Em Novembro, a administração do Professor António Ferreira saiu e demorou quase seis meses até que a nova administração, liderada pelo Dr. António de Oliveira e Silva, assentasse no lugar. A última reunião teve lugar em Julho deste ano e o Dossier Mecenas-Continente seguiu para o Ministério da Saúde, via Hospital de S. João.
Eu tinha encontrado finalmente o mecenas-de-massa que tanto desejava, na pessoa do Eng. Luís Moutinho e, mais geralmente, do Continente e do Grupo Sonae. Desde aquela manhã de Dezembro de 2014 em que pela primeira vez nos encontrámos, que eu não encontro palavras para lhe exprimir a minha gratidão.
3 comentários:
Pois.
Só falta acrescentar que esse António Ferreira que inventou tudo, já saltou fora há muito.
Estou a apreciar a história... Um administrador do hospital, funcionário público, a prometer ceder terreno do Estado a um privado? isto está cada vez mais interessante. Continue, senhor professor, continue. Se não for o senhor, espero que alguém continue, que eu quero ver isto bem explicadinho.

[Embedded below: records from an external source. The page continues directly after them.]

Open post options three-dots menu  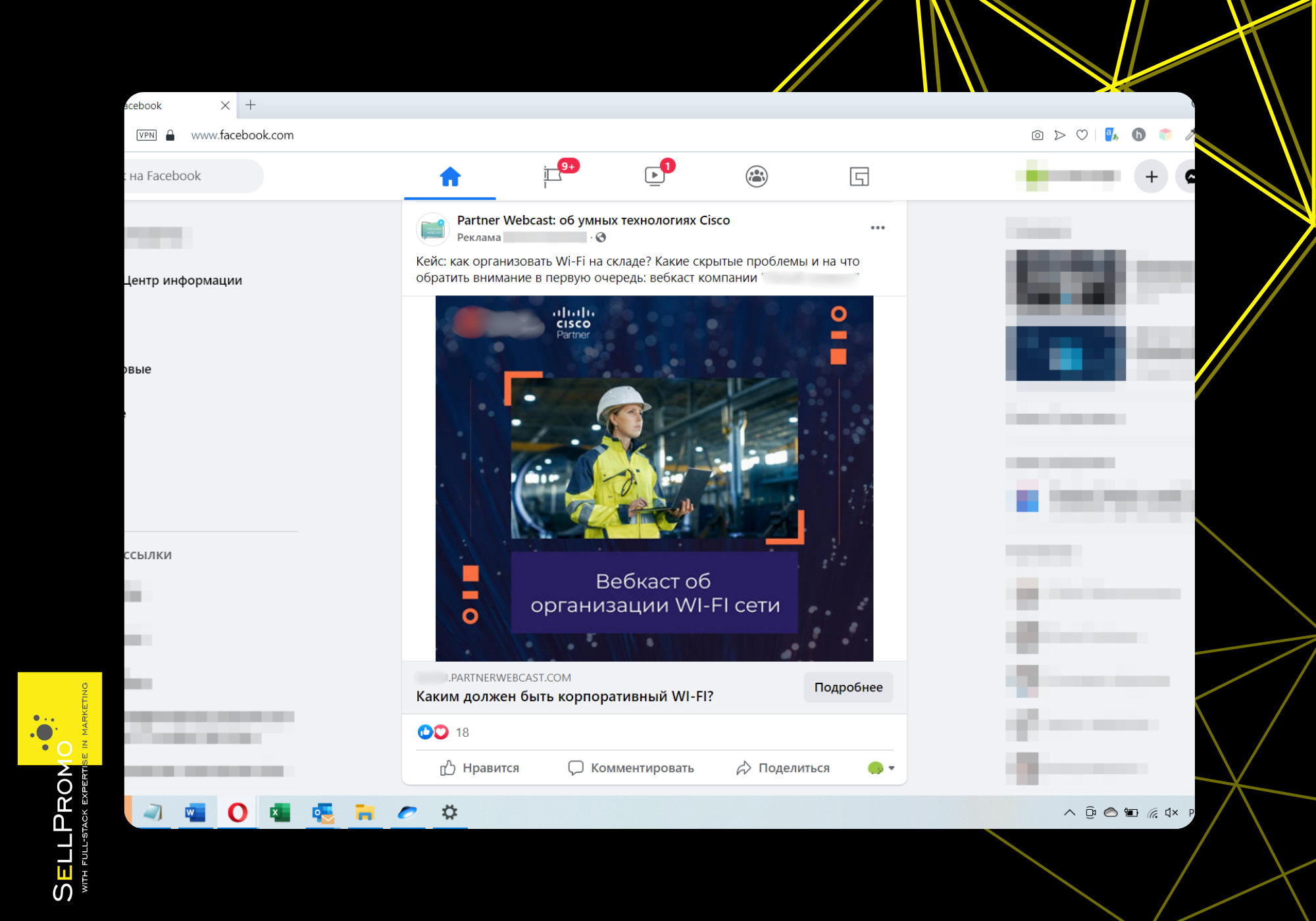click(x=877, y=228)
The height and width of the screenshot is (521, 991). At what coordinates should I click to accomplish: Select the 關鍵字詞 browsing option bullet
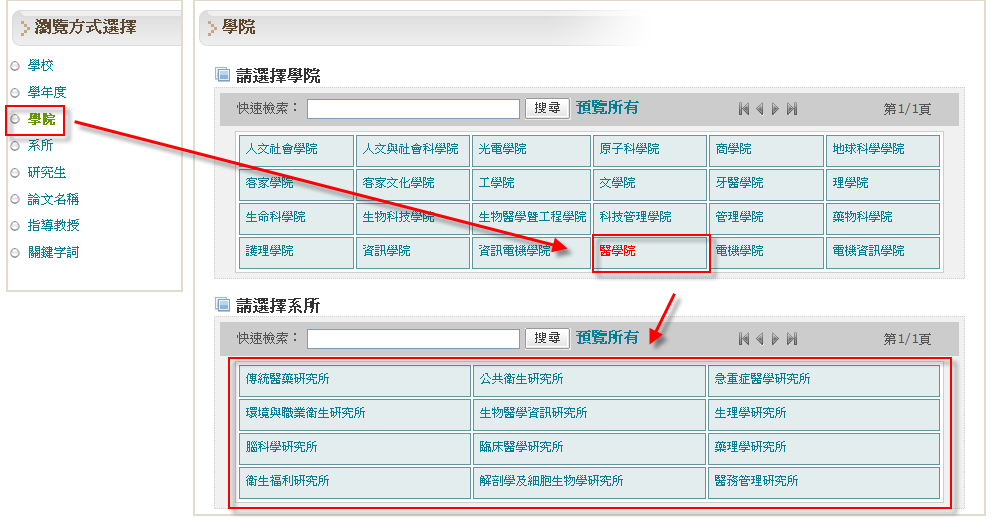point(15,253)
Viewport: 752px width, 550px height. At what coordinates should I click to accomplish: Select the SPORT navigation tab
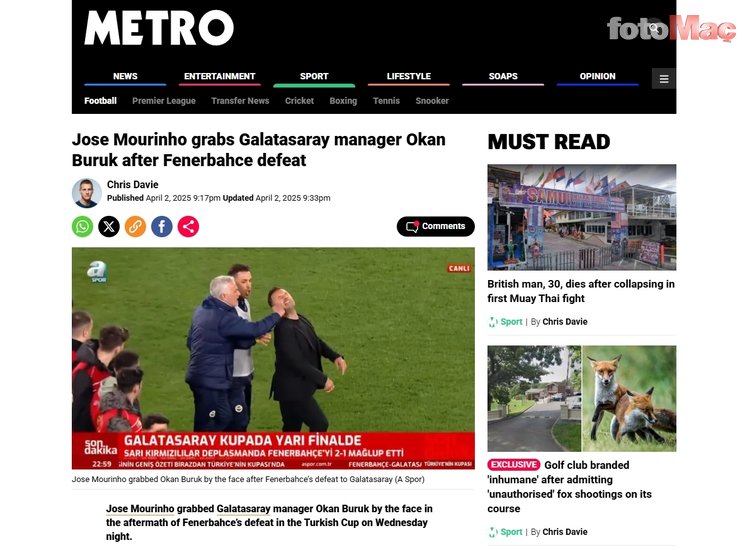314,77
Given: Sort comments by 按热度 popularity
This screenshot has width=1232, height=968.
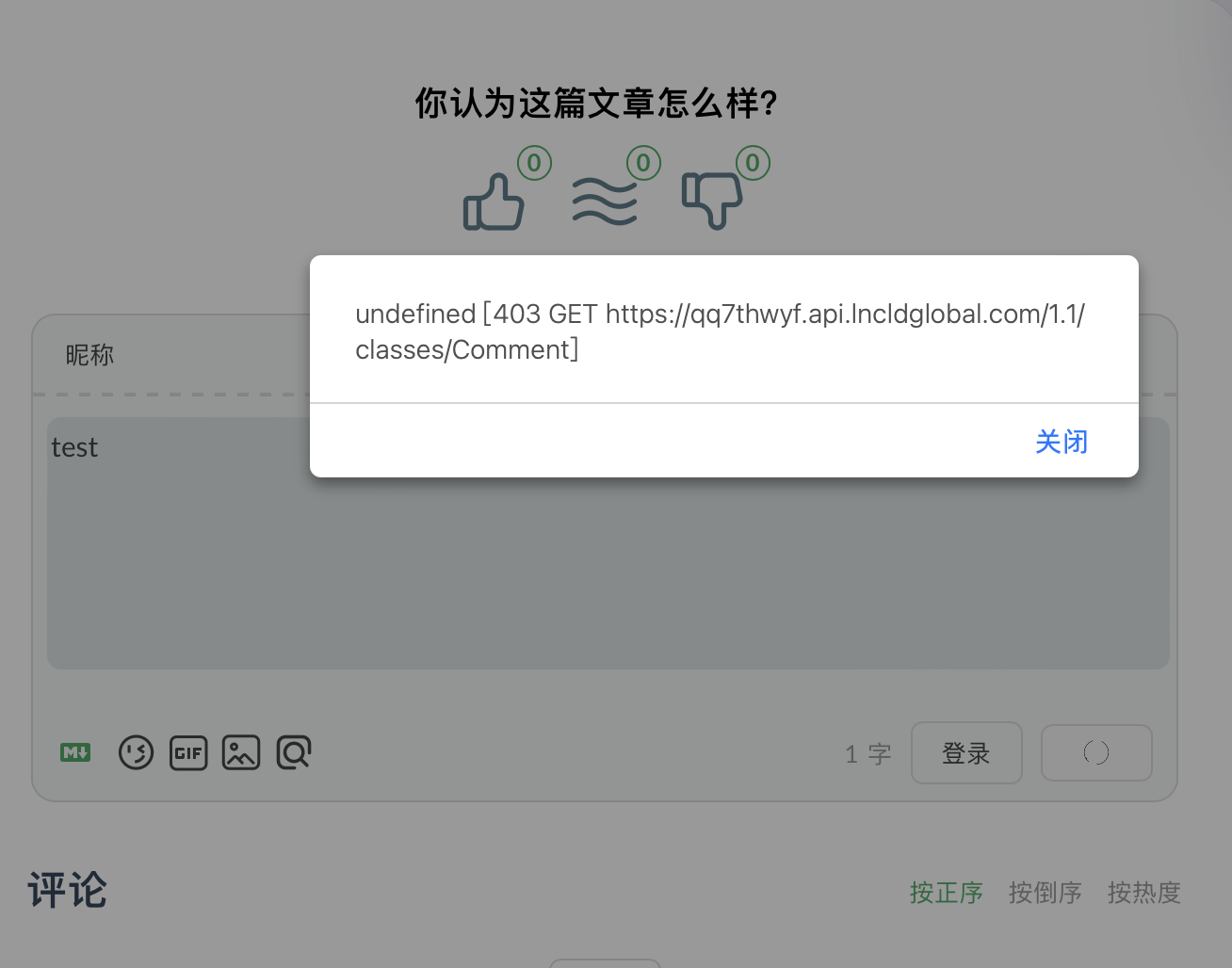Looking at the screenshot, I should [x=1144, y=892].
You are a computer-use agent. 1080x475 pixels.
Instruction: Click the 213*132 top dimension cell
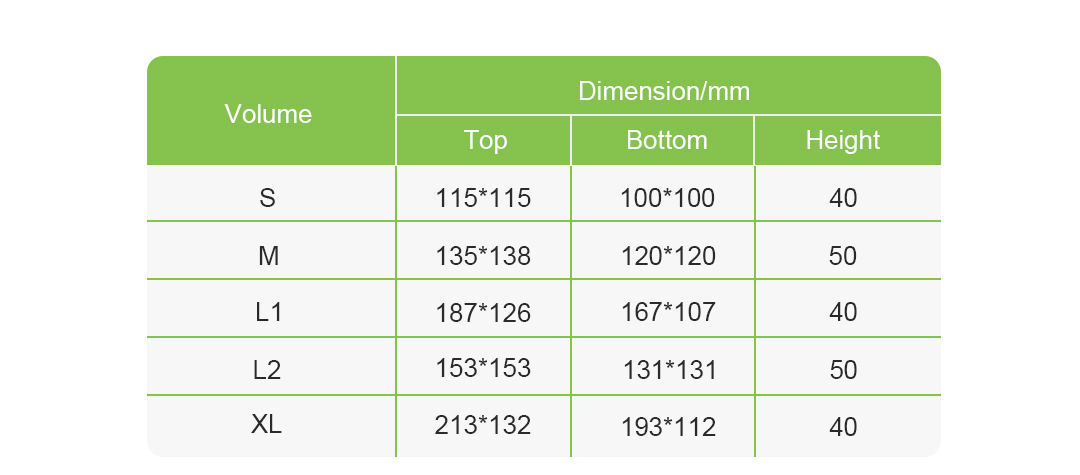483,425
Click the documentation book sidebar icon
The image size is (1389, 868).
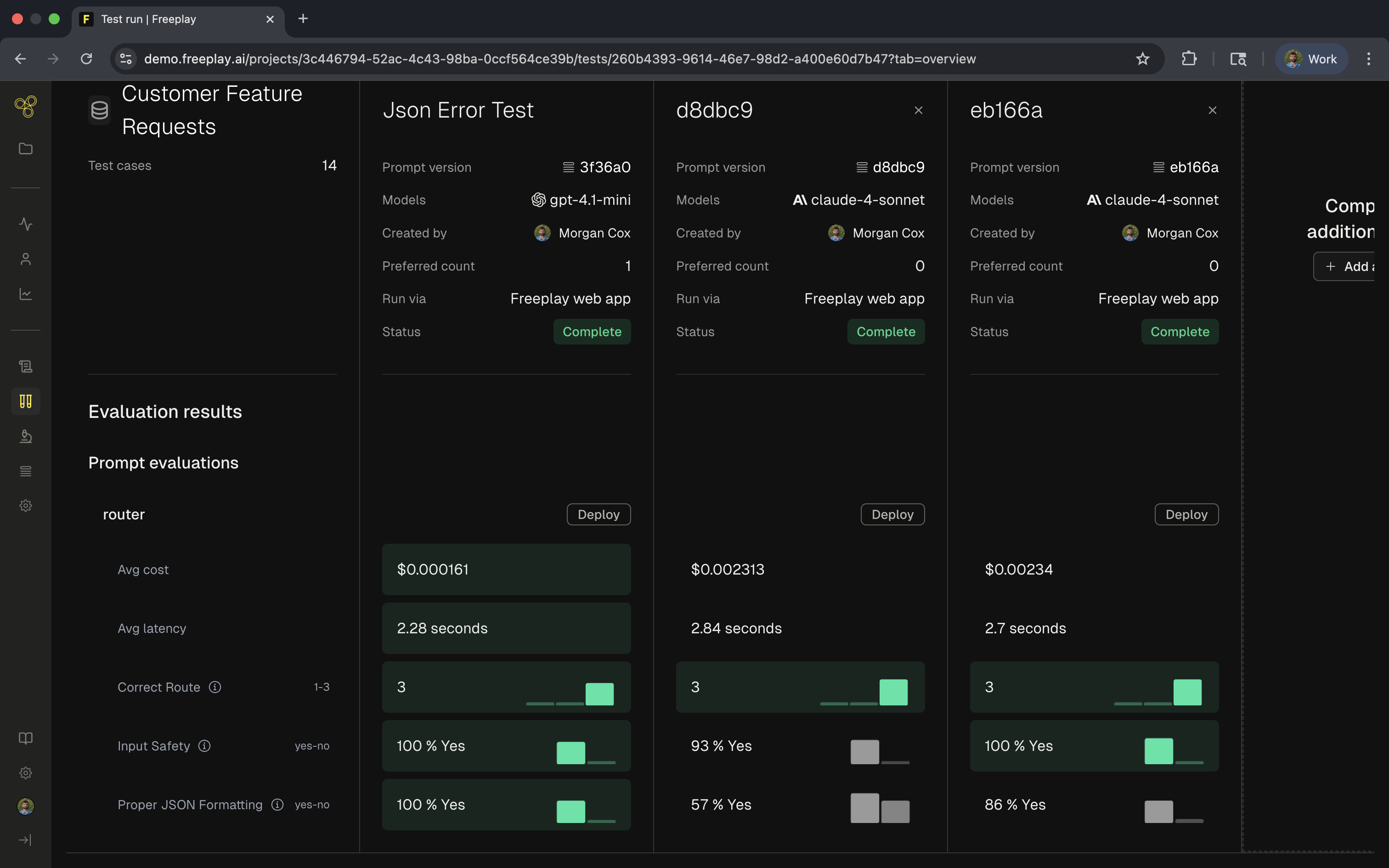coord(26,738)
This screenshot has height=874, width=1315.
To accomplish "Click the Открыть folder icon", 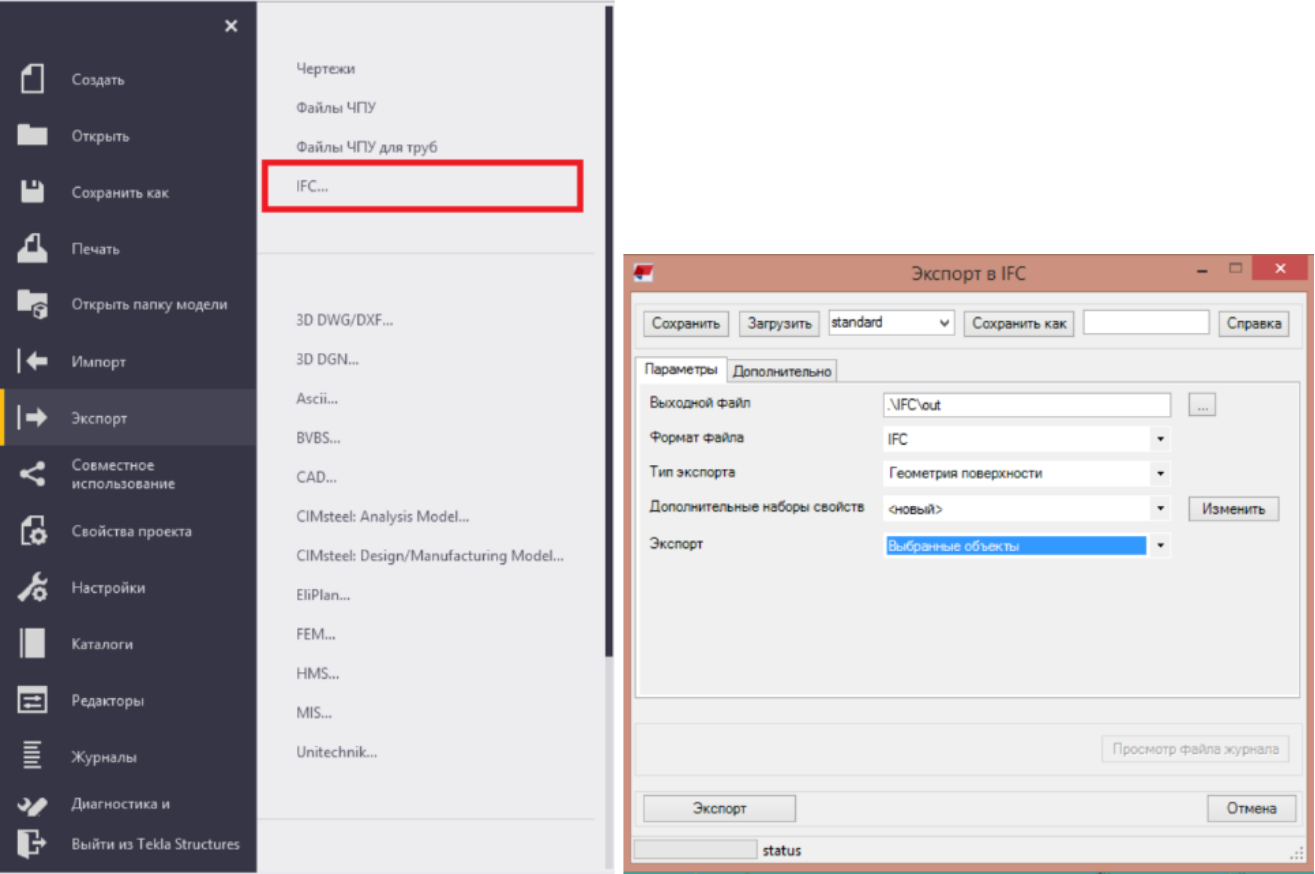I will click(x=32, y=135).
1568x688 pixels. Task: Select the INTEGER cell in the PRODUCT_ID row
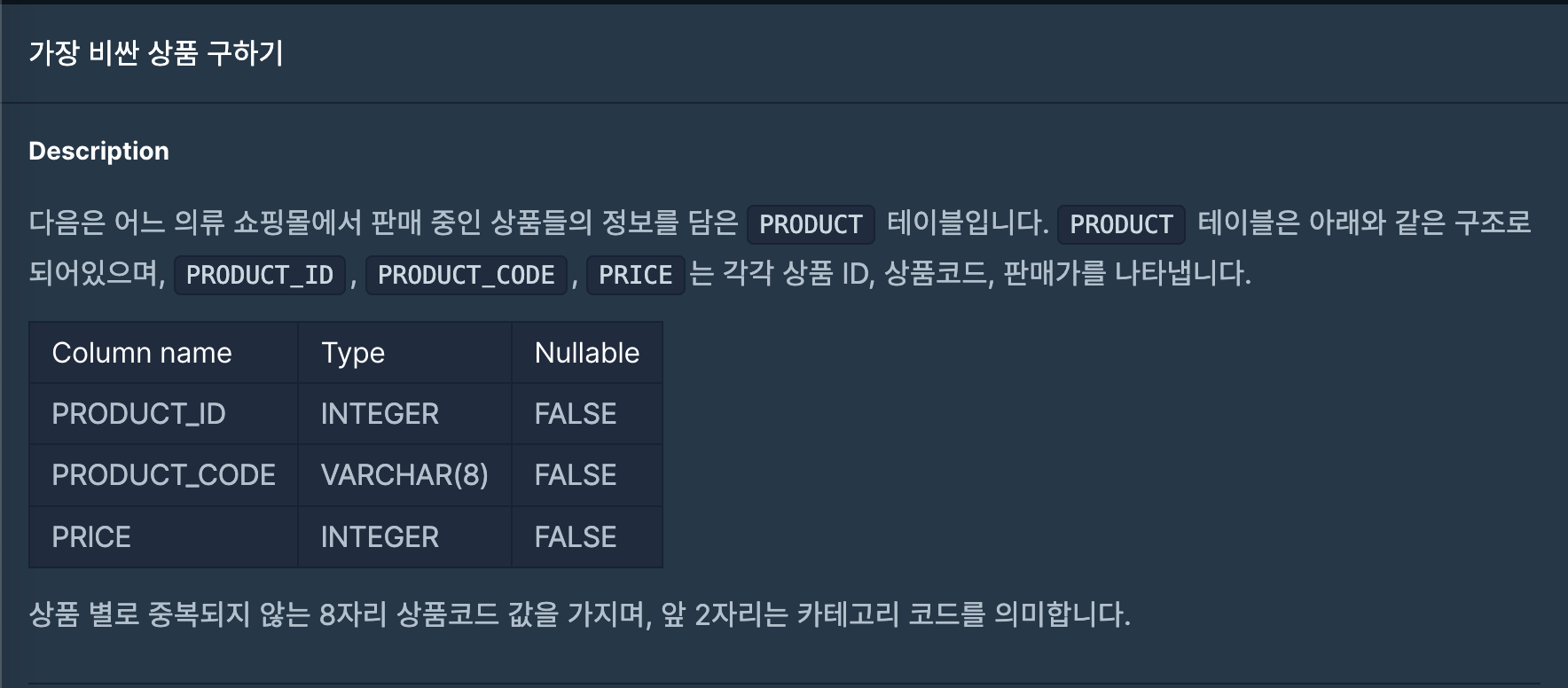tap(380, 414)
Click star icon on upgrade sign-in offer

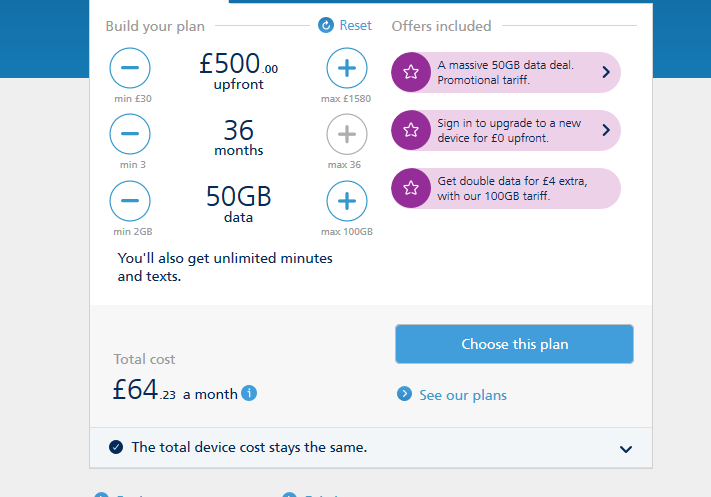click(x=411, y=130)
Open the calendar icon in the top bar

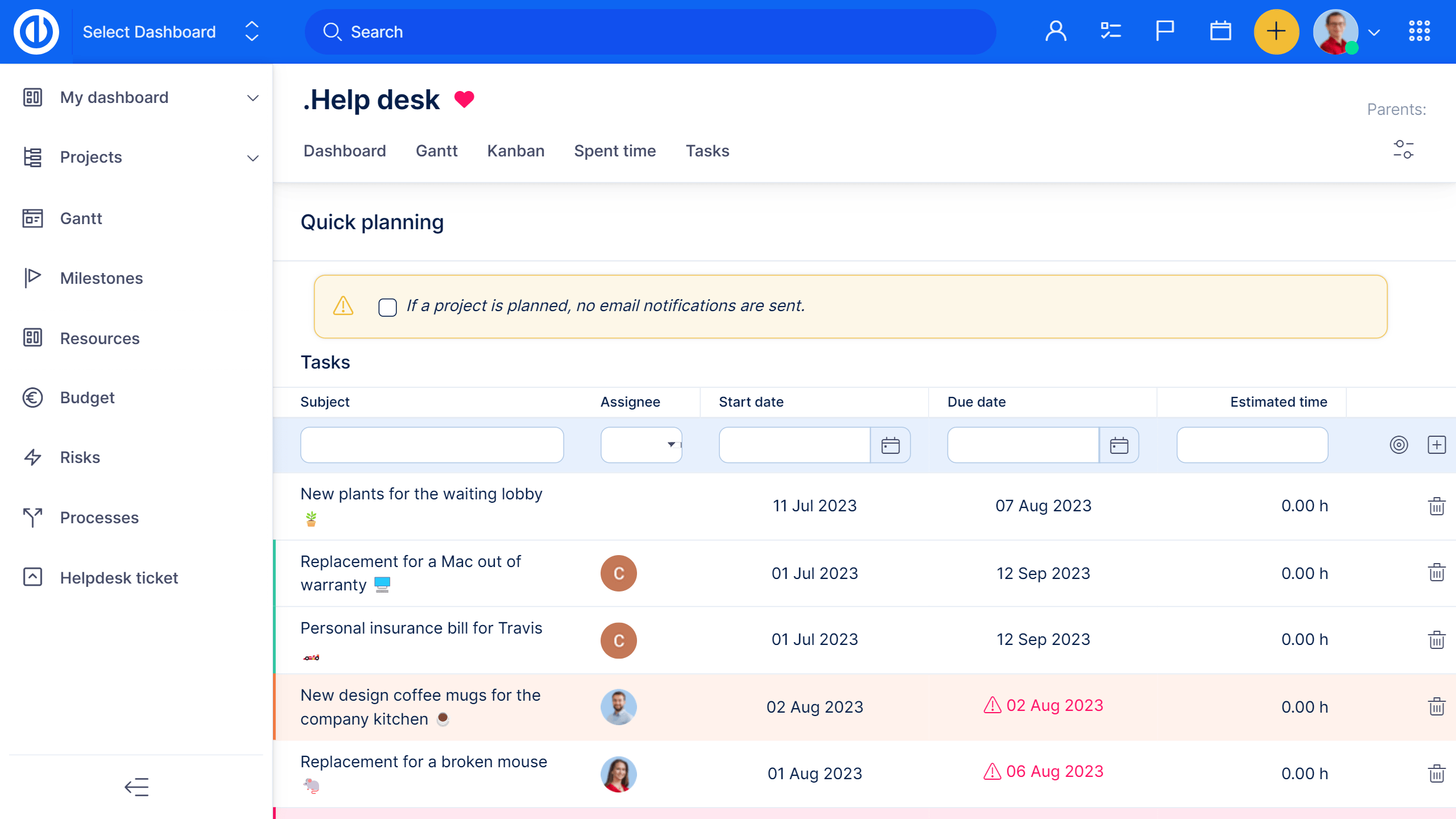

Pois foi. Quem andou a vender o que não era dele contando que o Estado pagasse tudo foi esse peru do administrador que saltou fora há muito.
Não sei a que título o PA insiste em carregar aos ombros as trafulhices desses administradores.
Tinham bruto financiamento anual e nunca aumentaram a ala infantil porque não quiseram. Construíram muitas outras. Esta era para deixar pirâmide para a posteridade e a ser paga por todos nós.